Palau shares climate resilience initiative at climate conference

PARIS (Pacnews) — The small island nation of Palau is portraying itself as an example of a country that has taken the global issue of climate resilience and developed a national solution to address the issue.

Olai Uludong


Palau’s permanent representative to the United Nations, Ambassador Olai Uludong, shared her government’s landmark decision to create a marine sanctuary, as a commitment to showing resilience at the national level.

In October, the country’s national congress passed the National Marine Sanctuary Act, which will see 80 percent of the nation’s maritime territory designated as a reserve. This historical decision means that no fishing is allowed in the designated area of Palau’s exclusive economic zone.

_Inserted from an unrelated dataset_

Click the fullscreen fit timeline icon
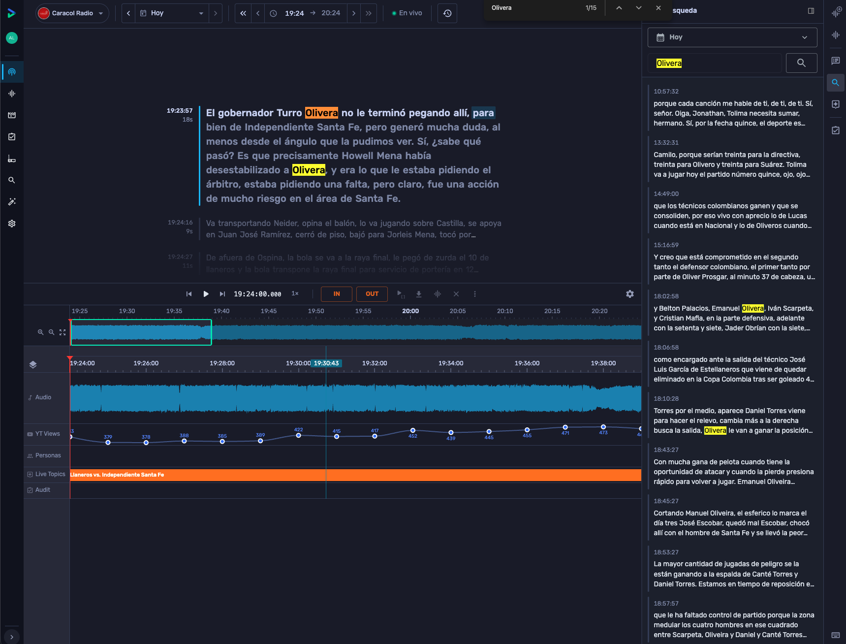This screenshot has width=846, height=644. pos(63,332)
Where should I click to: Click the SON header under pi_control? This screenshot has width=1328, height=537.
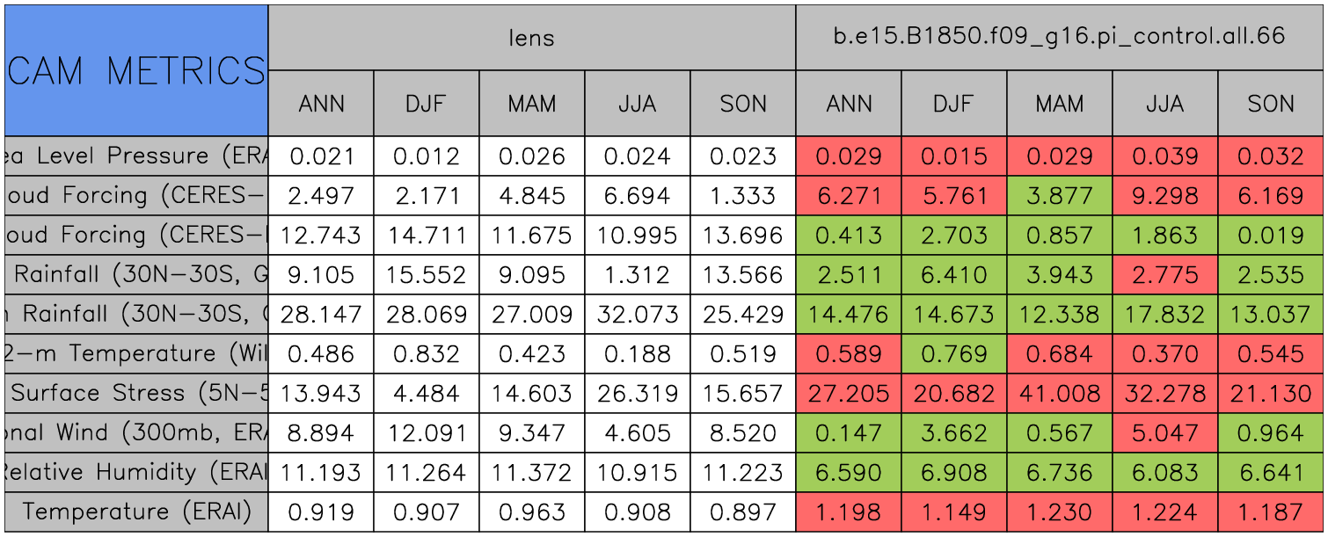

Ambassador Uludong said her government is aware that it cannot do it alone but will need partnership — through north-south and public and private co-operation.

She also acknowledged that strong political leadership was an important ingredient in Palau’s commitment to resilience.

“I’d like to acknowledge this initiative was largely driven by the strong leadership of my president, Tommy Remengsau, that led to the endorsement and approval of the Marine Sanctuary Act, said Palau’s top diplomat at the U.N.

Initiatives taken by countries like Palau is something that the Global Environment Fund or GEF is interested in exploring funding opportunities.

Chairperson and chief executive officer of GEF, Naoko Isshi, suggested that countries use innovative way of using marine resources and packaging it as blue bond and selling it to the international market.

“Countries must see their resources as opportunities and not challenges to secure funding for climate resilience,” said Isshi.

GEF has set aside $1.3 billion for adaptation funding.

In her short intervention, head of the climate change division at the Secretariat of the Pacific Regional Environment Program, Dr. Netatua Pelesikoti reiterated the concerns of small island states of the difficulty to access climate financing.

“The Pacific looks forward to more simplified and streamlined process for accessing these funds acknowledging the special circumstances of these vulnerable countries,” said Pelesikoti.